-- Passage shown follows --

Missing tool call traces. When your LLM calls a tool, that tool call and its result must live as their own spans in the trace. Teams often wrap the OpenAI call but forget to instrument the tools the model invokes, which leaves a giant hole in the middle of every agent trace. Wrap your tool executors too.

Not tracking model version. Providers silently roll out new model snapshots, and your bug might be caused by a provider side change rather than your code. If your llm trace does not record the exact model string returned by the API, you will have no way to correlate bugs with model updates. Capture it on every span.

Sampling too aggressively. In traditional APM, sampling one percent of traces is fine because you mostly care about aggregates. In llm tracing, you often care about the weird individual request, the one where the model did something strange. If you sample too aggressively, you will lose exactly the traces you most want to debug. Start by capturing everything and only add sampling once you have real volume concerns.

Frequently Asked Questions

What is llm tracing?

Llm tracing is the practice of recording every step of a large language model interaction (prompt, response, tokens, latency, model version, tool calls, errors) as a structured tree of spans, so you can see exactly what your AI application did and debug it visually instead of reading raw logs.

Is llm tracing the same as logging?

No. Logging produces a flat stream of text lines that you have to grep through. Llm tracing produces a structured tree of spans, each with rich metadata (full prompt, full response, tokens, latency, model), that you can explore visually. Tracing tells you the causal story of a request. Logging just tells you that things happened.

How do I add tracing to OpenAI calls?

The easiest way to add openai tracing is to use a wrapper function from a tracing SDK. With Glassbrain you call wrapOpenAI on your OpenAI client in JavaScript, or wrap_openai on it in Python, and every call you already make is traced automatically.

Does tracing slow down my app?

No, not in any meaningful way. Well built llm tracing SDKs capture spans in memory and export them asynchronously in batches, so your request path never waits on the tracing backend. If the backend is unreachable, the SDK retries and eventually drops the batch rather than blocking your code.

-- Passage shown concluded --

(Required action A): In the LLM tracing passage, what does an SDK do when the tracing backend is unreachable?
(Required action B): According to the LLM tracing passage's definition of llm tracing, which steps of a large language model interaction are recorded? List all of them.
(Required action C): Continue the LLM tracing passage from its last sentence.
The listing is not needed.

-- Information follows --

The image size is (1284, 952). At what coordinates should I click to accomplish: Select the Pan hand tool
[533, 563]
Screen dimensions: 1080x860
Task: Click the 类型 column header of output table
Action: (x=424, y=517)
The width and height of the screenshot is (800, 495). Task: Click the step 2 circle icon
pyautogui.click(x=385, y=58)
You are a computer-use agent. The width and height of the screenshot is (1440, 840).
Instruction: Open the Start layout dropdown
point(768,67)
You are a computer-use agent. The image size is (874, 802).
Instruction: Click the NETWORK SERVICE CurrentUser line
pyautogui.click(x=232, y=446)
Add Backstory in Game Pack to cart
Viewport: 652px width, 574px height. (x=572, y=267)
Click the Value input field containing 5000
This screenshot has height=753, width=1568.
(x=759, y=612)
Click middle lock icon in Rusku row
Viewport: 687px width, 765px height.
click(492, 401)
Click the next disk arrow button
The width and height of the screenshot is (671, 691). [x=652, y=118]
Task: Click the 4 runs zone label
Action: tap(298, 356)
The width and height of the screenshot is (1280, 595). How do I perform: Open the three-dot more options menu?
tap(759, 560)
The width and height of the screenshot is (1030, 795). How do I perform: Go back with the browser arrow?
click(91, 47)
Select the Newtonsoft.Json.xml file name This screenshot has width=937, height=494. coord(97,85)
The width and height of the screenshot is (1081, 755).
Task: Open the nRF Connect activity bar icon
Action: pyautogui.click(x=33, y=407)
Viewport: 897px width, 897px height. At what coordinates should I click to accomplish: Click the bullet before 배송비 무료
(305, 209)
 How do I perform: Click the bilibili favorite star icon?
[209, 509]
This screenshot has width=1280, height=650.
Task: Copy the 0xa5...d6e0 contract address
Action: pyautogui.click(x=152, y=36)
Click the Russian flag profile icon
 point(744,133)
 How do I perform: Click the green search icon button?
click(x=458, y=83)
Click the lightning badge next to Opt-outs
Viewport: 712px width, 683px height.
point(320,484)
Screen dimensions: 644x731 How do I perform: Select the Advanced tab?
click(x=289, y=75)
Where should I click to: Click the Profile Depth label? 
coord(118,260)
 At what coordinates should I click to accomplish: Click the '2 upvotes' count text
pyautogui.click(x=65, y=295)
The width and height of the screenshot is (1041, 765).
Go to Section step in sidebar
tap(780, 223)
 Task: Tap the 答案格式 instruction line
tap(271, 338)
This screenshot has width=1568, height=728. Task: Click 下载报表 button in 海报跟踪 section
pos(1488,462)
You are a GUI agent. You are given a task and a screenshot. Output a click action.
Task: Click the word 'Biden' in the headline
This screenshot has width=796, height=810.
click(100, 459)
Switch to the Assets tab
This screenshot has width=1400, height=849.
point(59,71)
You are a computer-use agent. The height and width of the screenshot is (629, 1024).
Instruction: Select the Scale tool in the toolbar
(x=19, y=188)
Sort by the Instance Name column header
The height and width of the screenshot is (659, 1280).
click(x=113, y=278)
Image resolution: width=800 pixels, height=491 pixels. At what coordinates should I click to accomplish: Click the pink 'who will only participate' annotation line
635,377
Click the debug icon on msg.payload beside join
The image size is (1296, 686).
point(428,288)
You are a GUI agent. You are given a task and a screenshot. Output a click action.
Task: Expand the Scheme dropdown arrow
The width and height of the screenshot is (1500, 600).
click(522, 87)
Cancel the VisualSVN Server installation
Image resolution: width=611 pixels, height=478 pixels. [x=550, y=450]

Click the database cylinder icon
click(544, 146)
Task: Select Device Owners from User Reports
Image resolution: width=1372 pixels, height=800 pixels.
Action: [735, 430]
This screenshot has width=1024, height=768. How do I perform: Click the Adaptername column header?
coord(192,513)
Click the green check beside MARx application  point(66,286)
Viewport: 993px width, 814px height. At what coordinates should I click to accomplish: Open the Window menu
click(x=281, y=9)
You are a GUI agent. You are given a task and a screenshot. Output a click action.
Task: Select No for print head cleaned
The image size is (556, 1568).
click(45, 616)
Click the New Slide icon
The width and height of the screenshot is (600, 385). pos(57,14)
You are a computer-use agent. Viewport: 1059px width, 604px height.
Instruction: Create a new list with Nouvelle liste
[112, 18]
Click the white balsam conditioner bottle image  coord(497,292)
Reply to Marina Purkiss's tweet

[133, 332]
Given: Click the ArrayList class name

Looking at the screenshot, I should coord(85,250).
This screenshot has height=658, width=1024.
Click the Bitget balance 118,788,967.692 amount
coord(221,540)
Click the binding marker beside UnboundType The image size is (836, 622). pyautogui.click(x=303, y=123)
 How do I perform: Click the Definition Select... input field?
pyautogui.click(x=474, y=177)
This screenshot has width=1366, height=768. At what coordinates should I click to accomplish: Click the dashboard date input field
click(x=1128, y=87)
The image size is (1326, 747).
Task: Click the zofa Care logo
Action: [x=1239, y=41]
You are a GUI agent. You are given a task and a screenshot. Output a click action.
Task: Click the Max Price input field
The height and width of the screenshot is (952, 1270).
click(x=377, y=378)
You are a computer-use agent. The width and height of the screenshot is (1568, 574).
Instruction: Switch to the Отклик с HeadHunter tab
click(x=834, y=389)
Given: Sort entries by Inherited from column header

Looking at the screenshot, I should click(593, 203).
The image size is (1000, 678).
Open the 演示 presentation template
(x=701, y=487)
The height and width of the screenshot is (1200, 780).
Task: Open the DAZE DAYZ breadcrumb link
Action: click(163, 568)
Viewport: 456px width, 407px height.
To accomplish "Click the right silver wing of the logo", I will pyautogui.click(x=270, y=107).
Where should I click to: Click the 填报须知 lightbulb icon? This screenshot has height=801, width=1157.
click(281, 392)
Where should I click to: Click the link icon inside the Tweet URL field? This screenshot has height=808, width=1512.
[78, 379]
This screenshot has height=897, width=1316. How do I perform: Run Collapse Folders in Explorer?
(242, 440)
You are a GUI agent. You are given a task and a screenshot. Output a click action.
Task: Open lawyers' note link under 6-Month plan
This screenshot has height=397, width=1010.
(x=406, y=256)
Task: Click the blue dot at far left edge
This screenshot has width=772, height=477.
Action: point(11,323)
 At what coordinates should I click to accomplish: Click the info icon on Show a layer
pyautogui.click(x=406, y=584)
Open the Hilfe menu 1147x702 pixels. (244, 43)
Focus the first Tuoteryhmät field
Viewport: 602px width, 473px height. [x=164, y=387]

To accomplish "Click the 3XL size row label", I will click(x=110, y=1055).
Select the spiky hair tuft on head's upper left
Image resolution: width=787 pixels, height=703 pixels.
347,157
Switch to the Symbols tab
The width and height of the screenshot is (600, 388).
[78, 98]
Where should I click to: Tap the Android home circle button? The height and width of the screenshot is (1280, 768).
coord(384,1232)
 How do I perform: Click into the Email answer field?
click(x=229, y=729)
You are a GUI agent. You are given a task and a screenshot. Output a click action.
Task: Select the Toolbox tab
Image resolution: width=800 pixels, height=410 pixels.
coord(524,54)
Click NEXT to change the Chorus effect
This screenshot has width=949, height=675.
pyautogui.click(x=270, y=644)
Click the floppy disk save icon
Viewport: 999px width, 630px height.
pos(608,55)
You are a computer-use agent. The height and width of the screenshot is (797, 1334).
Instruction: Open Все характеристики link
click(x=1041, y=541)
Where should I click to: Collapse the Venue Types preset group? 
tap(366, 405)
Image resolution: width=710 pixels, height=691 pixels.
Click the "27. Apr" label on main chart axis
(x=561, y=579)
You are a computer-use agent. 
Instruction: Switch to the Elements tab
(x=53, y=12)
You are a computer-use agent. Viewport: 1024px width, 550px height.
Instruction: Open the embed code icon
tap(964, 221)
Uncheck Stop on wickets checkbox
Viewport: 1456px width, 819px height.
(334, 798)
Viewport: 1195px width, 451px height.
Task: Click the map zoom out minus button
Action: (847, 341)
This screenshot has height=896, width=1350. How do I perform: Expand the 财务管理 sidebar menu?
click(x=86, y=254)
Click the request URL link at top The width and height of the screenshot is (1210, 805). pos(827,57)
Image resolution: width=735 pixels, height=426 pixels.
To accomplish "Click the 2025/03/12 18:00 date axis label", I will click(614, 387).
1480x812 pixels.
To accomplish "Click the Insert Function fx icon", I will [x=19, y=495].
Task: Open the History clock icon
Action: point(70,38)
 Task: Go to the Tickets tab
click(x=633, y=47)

-- Information concluded --

(Answer area A): It retries and eventually drops the batch rather than blocking your code.

(Answer area B): Prompt, response, tokens, latency, model version, tool calls, errors

(Answer area C):
Can I trace Anthropic Claude calls?

Yes. Anthropic tracing works the same way as OpenAI tracing. With Glassbrain you wrap your Anthropic client using wrap_anthropic in Python, and every Claude call is captured with full prompt, response, tokens, model version, and latency. You can mix Anthropic and OpenAI in the same app and they show up together in the same trace tree.

What is the easiest llm tracing tool?

For most developers, the easiest option is Glassbrain: one line install, JS and Python SDKs, visual trace tree, replay built in, AI fix suggestions, and 1,000 free traces per month with no credit card. You can be up and tracing llm calls in under sixty seconds.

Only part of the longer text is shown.